• **WRITTEN EXERCISE 1**
Transcribe the Truman Capote article from "When in London, he" up to and including "the Washington Post.".
• **WRITTEN EXERCISE 2**
Write the next part of the Truman Capote party article, starting after its final sentence.

• **DOCUMENT**
====================

Friday, Dec. 09, 1966

Truman's Compote

"They just don't understand," said Novelist Truman Capote, not deigning to identify "they." "This is purely and simply a party for my friends." The trouble was that no one could quite believe that Truman's 540 most intimate friends could be composed of the likes of Averell Harriman and Sammy Davis Jr., Walter Lippmann and Frankie Sinatra, William Baldwin, James Baldwin, Tallulah Bankhead and the Marquis and Marchioness of Dufferin and Ava. Yet the fact is that he possesses an almost endless entree into the world of the great and the glamorous; as he modestly puts it: "I have an awful lot of friends all over the world."

When in London, he puts up with U.S. Ambassador David K. E. Bruce; in Manhattan he lunches at the St. Regis with "Babe" Paley, wife of the CBS board chairman. And when time comes to cruise the Greek isles, he goes shipmate with Gianni and Marella Agnelli, Prince Adolfo Caracciolo and Kay Graham, the peripatetic but serious-minded owner of the Washington Post.

A Mess of Piranhas. Capote's friends are nothing if not loyal--in fact, some of them feel he has changed their lives forever by opening new vistas. When his latest book came out, Kay Graham threw a big party for him in Washington and he promised her last spring, "I'm going to give a party for you because you gave one for me." The place would just have to be the Plaza Hotel, "because it has the only truly beautiful ballroom left in New York." And the decor would be straight out of Cecil Beaton's Ascot scene in My Fair Lady; everyone must come in black and white.

Most fun of all for Capote, who has played at giving fantasy parties since childhood, was to decree that everyone should wear a mask. The whole point of a bal masque, he explained, "is to ask anyone you want to dance and sit wherever you want, and then, when the masks come off at midnight, you can find out who your new chums are, or join your old chums." In October the invitations went off, and suddenly Capote was swamped with pleading messages from those whom he had left out. "I feel like I fell into a whole mess of piranha fish," he moaned to Women's Wear Daily. Supposing someone tried to crash? He would have bouncers to throw them out.

Came the Deluge. For days preceding the party last week, jets from London, Paris, Rome, Washington, Los Angeles and Garden City, Kans., flew in the guests.* All day before the ball, fashionable East Side hairdressers fought off nervous breakdowns, and the 16 hosts and hostesses who had volunteered to give pre-ball dinners simmered on the verge of hysteria. Capote and Kay Graham had a quiet little "bird and bottle" picnic supper in his Plaza suite. As the hour for the party approached, Capote's chums became as anxious as he. Said Mrs. Leland Hayward: "We're so dearly fond of Truman, and we were afraid that with all this publicity, the party might flop."

There was no need to fret. Shortly after 10 p.m., the deluge came. By the droves, masked figures ducked in out of the rain, past the reporters and TV lights in the lobby, pushed their way into elevators, and passed the two check-in tables on their way to greet Truman and Kay at the ballroom door.

====================

• **SOURCE EXCERPT**
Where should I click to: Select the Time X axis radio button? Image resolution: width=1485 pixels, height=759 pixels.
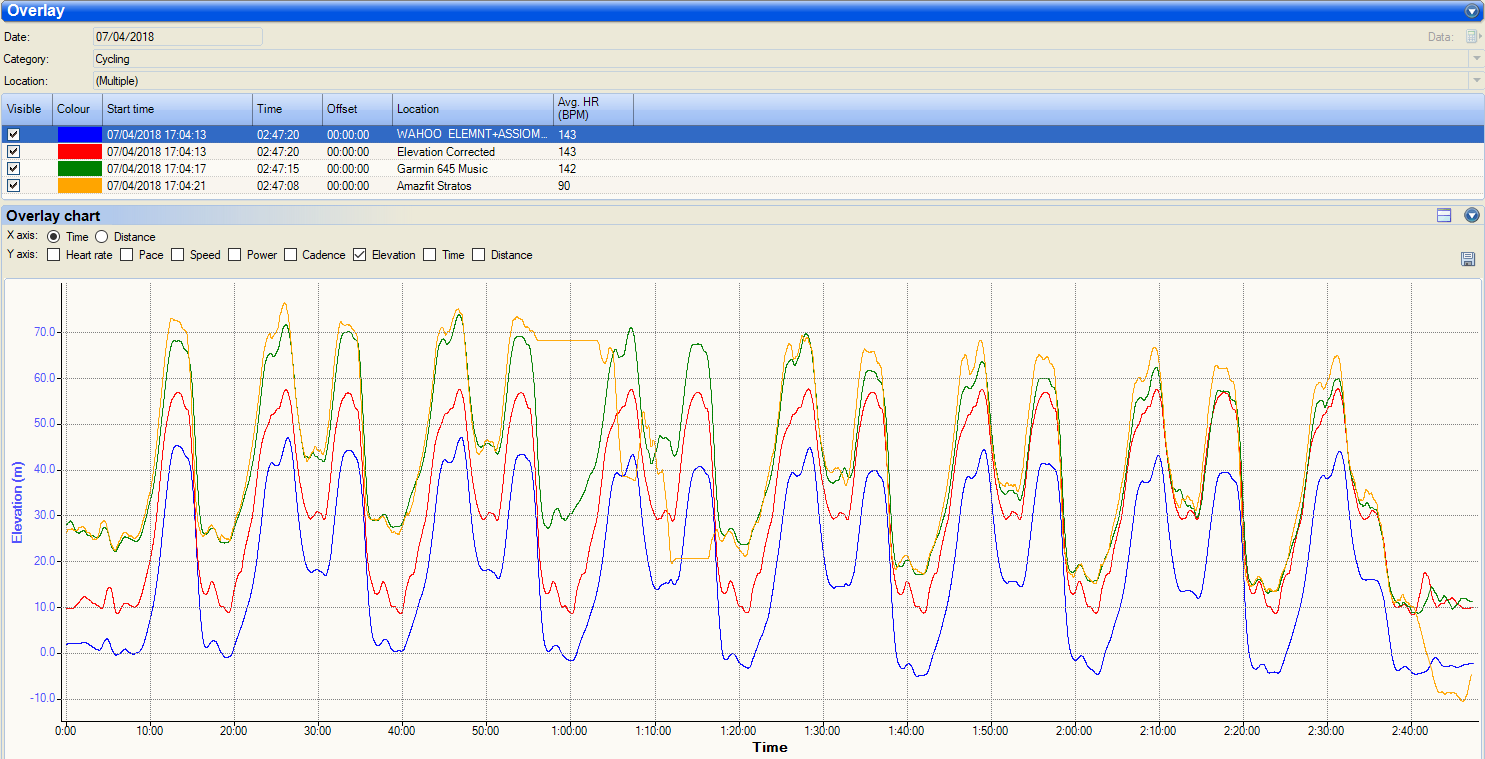54,237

====================

• **RIGHT ANSWER 1**
When in London, he puts up with U.S. Ambassador David K. E. Bruce; in Manhattan he lunches at the St. Regis with "Babe" Paley, wife of the CBS board chairman. And when time comes to cruise the Greek isles, he goes shipmate with Gianni and Marella Agnelli, Prince Adolfo Caracciolo and Kay Graham, the peripatetic but serious-minded owner of the Washington Post.

• **RIGHT ANSWER 2**
"The guest book reads like an international list for the guillotine," muttered Leo Lerman from Mademoiselle. In swarmed the jet-setters (Gloria Guinness, Lee Radziwill, Count and Countess Rudolfo Crespi, Mrs. John Barry Ryan III), the intellectuals (Arthur Schlesinger Jr., McGeorge Bundy, William Buckley), show-biz folk (Henry Fonda, Lauren Bacall, Jerome Robbins), the writers (Edward Albee, Marianne Moore, Norman Mailer) and official Washington (Nicholas Katzenbach, John Sherman Cooper, Jacob Javits).

Slow-Motion Passes. For himself, Capote had selected a 39-c- domino mask from F.A.O. Schwarz; it was bested for economy by Alice Roosevelt Longworth, 82-year-old daughter of Theodore Roosevelt. She had shopped around and got a similar mask for 4-c- less. But few of the other ladies tried to pare expenses; some spent $600 and more for their extravaganzas. Rose Kennedy picked out several masks in case she changed her mind, finally settled on an elaborate domino with towering egret plumes. Mrs. Henry Ford II came wearing a white organdy butterfly.

Most men tucked their masks in their pockets as soon as they arrived. Explained Alfred Gwynne Vanderbilt: "It itches, and I can't see." Soon the women followed suit, long before the magical hour of midnight. While the bands alternated rock 'n' roll and pop tunes, the favorite sport became people watching, until the question arose, what next? With no climax in sight and no single star to shine, part of the answer was 450 bottles of nonvintage Taittinger champagne. Paris Review Editor George Plimpton began throwing slow-motion forward passes with a napkin to Receiver John Kenneth Galbraith, Lynda Bird danced on and on with Actor Roddy McDowall, and Frank Sinatra and Mia drifted out to his favorite West Side bar.

What Every Host Avoids. At 3:30 a.m., it was all over. More than 200 stalwarts had stayed to the end, and Guest of Honor Kay Graham was ecstatic. To his departing guests, Capote, a half-smile playing across his youthful face, still insisted: "I just wanted to give a party for my friends."

So it might have seemed had he left well enough alone. But in a moment of almost understandable weakness, he gave the New York Times his guest list, not bothering to cross off those who had regretted or who had not come. That included, among others, three ambassadors, Governor Rockefeller, Mayor Lindsay and three Kennedys: Jackie, Bobby and Teddy.

The published list changed the private ball to a public event, and gave the social columnists and sociologists a chance to move in. "Almost a joke," said Cleveland Amory, author of Who Killed Society? "Fond as I am of Truman, I think we can say that society is not only kaput--it is Capote." Max Lerner was reminded of Historian Daniel Boorstin's observation that the events of our time turn out, all too frequently, to be pseudo-events.

Said Kay Graham: "I can't bear to think that there may never be another party like this."

Probably not.

* Capote invited eleven Kansans with whom he became friends while researching and writing In Cold Blood, the bestseller that has earned him at least $2,000,000, enough to pay the tab for the party (estimated as high as $20,000) 100 times over.